Waging am See
Unternehmerin mit Weitblick und Herz – Charlotte Steffel (95) verstorben

16.10.2020 | Stand 19.09.2023, 23:12 Uhr

Mit feinem Gespür hielt Charlotte Steffel die Fäden ihres Unternehmens in der Hand. −F: privat

Über 40 Jahre lang führte Charlotte Steffel die Geschicke der Privatkäserei Bergader. Mit großem Einsatz und viel Fingerspitzengefühl gelang es ihr, das Unternehmen Bergader aus der Nachkriegszeit herauszuführen und zu einem international erfolgreichen Mittelständler weiterzuentwickeln. Für ihr herausragendes unternehmerisches Engagement erhielt sie 1982 den bayerischen Verdienstorden. Am 12. Oktober 2020 verstarb Charlotte Steffel im Alter von 95 Jahren.
Als Charlotte Weixler im Jahr 1945 nach dem überraschenden Tod ihres Vaters Basil Weixler die Führung des Unternehmens übernahm, war sie gerade 20 Jahre alt. Eigentlich war sie als Tochter nicht für die Unternehmensnachfolge vorgesehen. Als junge Frau, nicht volljährig und unverheiratet, stand sie in der männlich geprägten Geschäftswelt vor großen Herausforderungen. Doch Charlotte Steffel wuchs schnell in ihre neue Rolle als Unternehmenschefin hinein.

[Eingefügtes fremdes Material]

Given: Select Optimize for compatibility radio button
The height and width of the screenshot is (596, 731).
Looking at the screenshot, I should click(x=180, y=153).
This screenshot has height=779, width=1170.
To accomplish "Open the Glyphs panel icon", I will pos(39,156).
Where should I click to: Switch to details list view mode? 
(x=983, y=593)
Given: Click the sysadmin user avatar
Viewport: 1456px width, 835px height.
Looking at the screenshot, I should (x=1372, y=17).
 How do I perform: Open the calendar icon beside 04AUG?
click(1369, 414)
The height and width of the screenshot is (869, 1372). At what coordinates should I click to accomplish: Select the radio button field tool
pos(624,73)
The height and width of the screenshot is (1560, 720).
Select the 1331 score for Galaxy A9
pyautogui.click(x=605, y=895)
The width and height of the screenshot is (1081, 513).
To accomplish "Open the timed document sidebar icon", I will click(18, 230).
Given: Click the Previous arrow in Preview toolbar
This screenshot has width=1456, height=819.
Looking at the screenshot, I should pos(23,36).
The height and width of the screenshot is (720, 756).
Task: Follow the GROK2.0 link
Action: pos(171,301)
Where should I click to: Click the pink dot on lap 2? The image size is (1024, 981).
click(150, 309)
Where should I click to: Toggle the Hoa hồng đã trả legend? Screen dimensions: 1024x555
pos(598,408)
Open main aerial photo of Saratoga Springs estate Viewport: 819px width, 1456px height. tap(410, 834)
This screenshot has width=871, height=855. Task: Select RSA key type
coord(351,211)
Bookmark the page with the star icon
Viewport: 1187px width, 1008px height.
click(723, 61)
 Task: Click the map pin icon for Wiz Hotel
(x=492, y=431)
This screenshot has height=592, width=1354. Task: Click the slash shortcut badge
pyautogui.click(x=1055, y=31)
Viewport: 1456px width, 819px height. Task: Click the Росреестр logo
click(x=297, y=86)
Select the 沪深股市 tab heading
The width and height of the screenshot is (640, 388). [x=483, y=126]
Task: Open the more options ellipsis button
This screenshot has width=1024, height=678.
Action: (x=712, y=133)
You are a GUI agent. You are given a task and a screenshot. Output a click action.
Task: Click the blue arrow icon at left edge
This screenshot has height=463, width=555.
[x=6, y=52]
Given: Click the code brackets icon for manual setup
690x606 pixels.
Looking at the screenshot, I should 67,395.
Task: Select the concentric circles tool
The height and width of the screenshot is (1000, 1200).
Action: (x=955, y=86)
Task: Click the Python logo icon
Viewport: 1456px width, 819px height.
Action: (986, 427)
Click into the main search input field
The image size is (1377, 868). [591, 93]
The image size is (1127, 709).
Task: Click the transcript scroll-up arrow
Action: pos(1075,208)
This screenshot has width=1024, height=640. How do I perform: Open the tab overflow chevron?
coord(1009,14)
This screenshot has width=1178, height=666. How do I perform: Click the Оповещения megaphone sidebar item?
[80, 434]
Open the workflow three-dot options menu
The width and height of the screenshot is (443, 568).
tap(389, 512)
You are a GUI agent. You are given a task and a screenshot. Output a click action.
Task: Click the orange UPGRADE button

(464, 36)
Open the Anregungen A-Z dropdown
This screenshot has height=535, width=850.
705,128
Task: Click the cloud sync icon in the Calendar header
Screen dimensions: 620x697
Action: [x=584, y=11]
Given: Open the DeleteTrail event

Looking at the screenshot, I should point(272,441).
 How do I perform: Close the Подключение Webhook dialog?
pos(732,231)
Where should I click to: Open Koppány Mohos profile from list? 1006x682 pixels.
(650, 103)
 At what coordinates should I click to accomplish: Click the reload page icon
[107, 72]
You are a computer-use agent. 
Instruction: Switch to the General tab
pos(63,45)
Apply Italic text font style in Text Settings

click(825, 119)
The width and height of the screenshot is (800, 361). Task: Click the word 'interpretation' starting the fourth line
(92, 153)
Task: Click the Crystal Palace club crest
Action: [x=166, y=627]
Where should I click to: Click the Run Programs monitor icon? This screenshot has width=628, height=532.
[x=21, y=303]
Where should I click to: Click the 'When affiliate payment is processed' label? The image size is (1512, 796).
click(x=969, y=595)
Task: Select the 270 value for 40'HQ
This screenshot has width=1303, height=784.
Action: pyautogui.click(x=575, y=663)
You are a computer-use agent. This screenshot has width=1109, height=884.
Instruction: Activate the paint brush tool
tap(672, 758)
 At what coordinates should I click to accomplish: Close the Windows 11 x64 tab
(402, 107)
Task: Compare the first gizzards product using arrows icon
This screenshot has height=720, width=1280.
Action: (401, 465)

Erfolgreich im In- und Ausland

Zusammen mit ihrem Mann Waldemar Steffel, den sie 1946 heiratete, schaffte Charlotte Steffel es, Bergader im hart umkämpften Käsemarkt zu einem angesehenen Spezialisten weiterzuentwickeln. Die konsequente Fortführung eines Spezialitätenkonzepts, unternehmerischer Weitblick und moderne Marktmethoden schufen die Grundlage für den Erfolg im Heimatmarkt und zunehmend auch im Export. Mitte der 1970er-Jahre exportierte das Unternehmen Käsespezialitäten aus Waging in 30 Länder weltweit.
Der Erfolg im In- und Ausland lag nicht zuletzt am Erfindergeist im Unternehmen. In den 1960er- und 70er-Jahren entwickelte sich Bergader unter der Leitung von Charlotte und Waldemar Steffel mit mehreren Produktneuheiten zum Innovator in der Käsebedienungstheke. Einen Höhepunkt stellte 1972 die Käseneuschöpfung Bavaria blu dar, dem ersten Schimmelkäse mit Blau- und Weißschimmel. Bergader erhielt für diese einzigartige Käsekreation im Jahr 1979 den "Goldenen Zuckerhut", der auch als Oscar der Lebensmittelbranche bezeichnet wird.
Mit feinem Gespür hielt Charlotte Steffel die Fäden ihres Unternehmens in der Hand. Ihre Stärken lagen immer im Zwischenmenschlichen. Nicht selten wurden aus geschäftlichen Beziehungen jahrzehntelange familiäre Freundschaften. Den Landwirten als Milchlieferanten begegnete sie stets mit hoher Wertschätzung für ihre Arbeit. Die Unternehmerin war sich auch immer bewusst, dass der Erfolg ihrer Käserei nur mit engagierten und zufriedenen Mitarbeitern gelingen konnte. Der selbstlose, beispielhafte Einsatz für die Belegschaft sowie deren optimale soziale Absicherung lag ihr besonders am Herzen. So führte Charlotte Steffel 1974 erstmals eine betriebliche Altersversorgung ein und unterstützte die Umsetzung des kooperativen Führungsstils, der bei den Mitarbeitern gezielt selbstständiges Denken, Handeln und Entscheiden fördern sollte. Außerdem führte sie fort, was schon immer fester Bestandteil bei Bergader war: eine tägliche warme Mahlzeit für ihre Mitarbeiter.

Regelmäßige Rundgänge im Betrieb

Die erfolgreiche Fortentwicklung des Unternehmens sah Charlotte Steffel immer als ihre Lebensaufgabe. Noch bis vor kurzem ließ sie es sich nicht nehmen, regelmäßig einen Rundgang durch das Unternehmen zu machen oder dem Rentnerstammtisch der ehemaligen Bergader-Mitarbeiter einen Besuch abzustatten. Bei den Beschäftigten war sie bis zuletzt mit ihrer fröhlichen und charmanten Art ein gern gesehener Gast. Um das Fortbestehen des Familienunternehmens mit seinen inzwischen 670 Mitarbeitern musste sie sich zu Lebzeiten keine Sorgen machen. Ihre Tochter Beatrice Kress, die seit mehreren Jahrzehnten die Geschicke von Bergader leitet, wird den Stab demnächst an ihren Sohn Felix Kress übergeben.